◆ TASK BRIEF ◆
Arrange the lines of the rows, from the first line through the line that contains "[x=648, y=171]", as a Markdown table with the columns Number and Line, skipping any blank lines.

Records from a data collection
—————

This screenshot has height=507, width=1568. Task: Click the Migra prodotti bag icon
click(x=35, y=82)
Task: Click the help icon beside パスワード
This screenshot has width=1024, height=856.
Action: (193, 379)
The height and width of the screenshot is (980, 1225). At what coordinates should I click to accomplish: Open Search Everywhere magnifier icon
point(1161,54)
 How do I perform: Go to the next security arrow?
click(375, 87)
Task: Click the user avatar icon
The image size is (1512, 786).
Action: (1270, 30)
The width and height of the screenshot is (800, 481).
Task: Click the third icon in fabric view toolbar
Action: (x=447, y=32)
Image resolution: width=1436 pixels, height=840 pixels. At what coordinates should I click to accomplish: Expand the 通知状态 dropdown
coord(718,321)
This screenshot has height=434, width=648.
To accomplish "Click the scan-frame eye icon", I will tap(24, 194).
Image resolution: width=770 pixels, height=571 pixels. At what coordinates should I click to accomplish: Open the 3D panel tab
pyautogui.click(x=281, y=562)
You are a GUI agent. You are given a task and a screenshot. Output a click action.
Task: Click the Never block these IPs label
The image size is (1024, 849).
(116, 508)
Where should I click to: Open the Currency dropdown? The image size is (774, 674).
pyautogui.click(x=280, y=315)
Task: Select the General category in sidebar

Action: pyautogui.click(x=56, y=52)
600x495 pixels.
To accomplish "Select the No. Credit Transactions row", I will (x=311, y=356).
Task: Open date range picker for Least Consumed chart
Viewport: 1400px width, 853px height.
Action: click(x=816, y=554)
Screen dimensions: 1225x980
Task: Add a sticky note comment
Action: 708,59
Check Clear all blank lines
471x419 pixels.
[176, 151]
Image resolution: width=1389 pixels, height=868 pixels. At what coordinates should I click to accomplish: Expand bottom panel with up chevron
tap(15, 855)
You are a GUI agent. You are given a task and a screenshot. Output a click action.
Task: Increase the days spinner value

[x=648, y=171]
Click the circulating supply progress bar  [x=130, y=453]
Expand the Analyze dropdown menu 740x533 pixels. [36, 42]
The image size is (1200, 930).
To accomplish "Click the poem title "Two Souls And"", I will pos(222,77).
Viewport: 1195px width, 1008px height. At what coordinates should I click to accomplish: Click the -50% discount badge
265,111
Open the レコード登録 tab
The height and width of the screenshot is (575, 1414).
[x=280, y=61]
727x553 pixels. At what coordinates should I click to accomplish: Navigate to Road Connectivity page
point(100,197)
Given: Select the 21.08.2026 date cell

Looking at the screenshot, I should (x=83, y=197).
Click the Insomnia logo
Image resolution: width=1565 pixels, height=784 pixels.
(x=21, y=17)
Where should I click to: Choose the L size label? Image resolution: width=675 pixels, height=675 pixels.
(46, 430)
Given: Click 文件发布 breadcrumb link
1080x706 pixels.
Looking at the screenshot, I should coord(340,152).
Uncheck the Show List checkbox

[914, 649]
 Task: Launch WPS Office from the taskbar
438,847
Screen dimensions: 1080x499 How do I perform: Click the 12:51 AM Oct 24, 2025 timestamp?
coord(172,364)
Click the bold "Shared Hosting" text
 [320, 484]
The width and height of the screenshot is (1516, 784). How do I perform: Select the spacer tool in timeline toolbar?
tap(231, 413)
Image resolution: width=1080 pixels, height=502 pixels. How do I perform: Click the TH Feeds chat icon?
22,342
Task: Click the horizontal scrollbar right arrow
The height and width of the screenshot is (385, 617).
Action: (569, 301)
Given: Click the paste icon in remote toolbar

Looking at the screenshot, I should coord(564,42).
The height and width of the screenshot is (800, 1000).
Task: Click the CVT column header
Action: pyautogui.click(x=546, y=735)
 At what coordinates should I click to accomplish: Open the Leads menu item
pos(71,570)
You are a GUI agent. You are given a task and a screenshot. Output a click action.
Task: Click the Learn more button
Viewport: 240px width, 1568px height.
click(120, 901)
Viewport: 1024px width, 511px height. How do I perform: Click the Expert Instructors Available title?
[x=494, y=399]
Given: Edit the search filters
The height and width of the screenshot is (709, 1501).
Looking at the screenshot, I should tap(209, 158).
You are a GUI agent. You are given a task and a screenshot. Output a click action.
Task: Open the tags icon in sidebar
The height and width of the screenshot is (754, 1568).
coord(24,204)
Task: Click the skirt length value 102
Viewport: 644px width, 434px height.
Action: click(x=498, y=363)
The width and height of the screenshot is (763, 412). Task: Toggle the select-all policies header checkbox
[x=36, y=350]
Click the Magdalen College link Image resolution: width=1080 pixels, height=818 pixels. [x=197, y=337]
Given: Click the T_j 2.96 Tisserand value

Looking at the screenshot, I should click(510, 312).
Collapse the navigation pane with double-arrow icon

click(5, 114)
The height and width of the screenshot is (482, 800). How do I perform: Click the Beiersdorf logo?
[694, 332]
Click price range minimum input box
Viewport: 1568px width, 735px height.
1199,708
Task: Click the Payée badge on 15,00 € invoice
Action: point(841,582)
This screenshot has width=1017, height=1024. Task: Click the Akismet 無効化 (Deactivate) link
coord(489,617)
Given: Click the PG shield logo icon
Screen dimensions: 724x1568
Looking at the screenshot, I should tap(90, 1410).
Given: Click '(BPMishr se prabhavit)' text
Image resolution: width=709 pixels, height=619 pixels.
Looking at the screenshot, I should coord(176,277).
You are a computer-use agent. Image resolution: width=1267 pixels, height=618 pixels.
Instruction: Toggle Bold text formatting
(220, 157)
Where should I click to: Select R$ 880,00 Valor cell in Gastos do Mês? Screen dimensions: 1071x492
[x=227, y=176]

—————

◆ THE COMPLETED TASK ◆
| Number | Line |
|---|---|
| 1 | This screenshot has height=507, width=1568. Task: Click the Migra prodotti bag icon |
| 2 | click(x=35, y=82) |
| 3 | Task: Click the help icon beside パスワード |
| 4 | This screenshot has width=1024, height=856. |
| 5 | Action: (193, 379) |
| 6 | The height and width of the screenshot is (980, 1225). At what coordinates should I click to accomplish: Open Search Everywhere magnifier icon |
| 7 | point(1161,54) |
| 8 |  How do I perform: Go to the next security arrow? |
| 9 | click(375, 87) |
| 10 | Task: Click the user avatar icon |
| 11 | The image size is (1512, 786). |
| 12 | Action: (1270, 30) |
| 13 | The width and height of the screenshot is (800, 481). |
| 14 | Task: Click the third icon in fabric view toolbar |
| 15 | Action: (x=447, y=32) |
| 16 | Image resolution: width=1436 pixels, height=840 pixels. At what coordinates should I click to accomplish: Expand the 通知状态 dropdown |
| 17 | coord(718,321) |
| 18 | This screenshot has height=434, width=648. |
| 19 | To accomplish "Click the scan-frame eye icon", I will tap(24, 194). |
| 20 | Image resolution: width=770 pixels, height=571 pixels. At what coordinates should I click to accomplish: Open the 3D panel tab |
| 21 | pyautogui.click(x=281, y=562) |
| 22 | You are a GUI agent. You are given a task and a screenshot. Output a click action. |
| 23 | Task: Click the Never block these IPs label |
| 24 | The image size is (1024, 849). |
| 25 | (116, 508) |
| 26 | Where should I click to: Open the Currency dropdown? The image size is (774, 674). |
| 27 | pyautogui.click(x=280, y=315) |
| 28 | Task: Select the General category in sidebar |
| 29 | Action: pyautogui.click(x=56, y=52) |
| 30 | 600x495 pixels. |
| 31 | To accomplish "Select the No. Credit Transactions row", I will (x=311, y=356). |
| 32 | Task: Open date range picker for Least Consumed chart |
| 33 | Viewport: 1400px width, 853px height. |
| 34 | Action: click(x=816, y=554) |
| 35 | Screen dimensions: 1225x980 |
| 36 | Task: Add a sticky note comment |
| 37 | Action: 708,59 |
| 38 | Check Clear all blank lines |
| 39 | 471x419 pixels. |
| 40 | [176, 151] |
| 41 | Image resolution: width=1389 pixels, height=868 pixels. At what coordinates should I click to accomplish: Expand bottom panel with up chevron |
| 42 | tap(15, 855) |
| 43 | You are a GUI agent. You are given a task and a screenshot. Output a click action. |
| 44 | Task: Increase the days spinner value |
| 45 | [x=648, y=171] |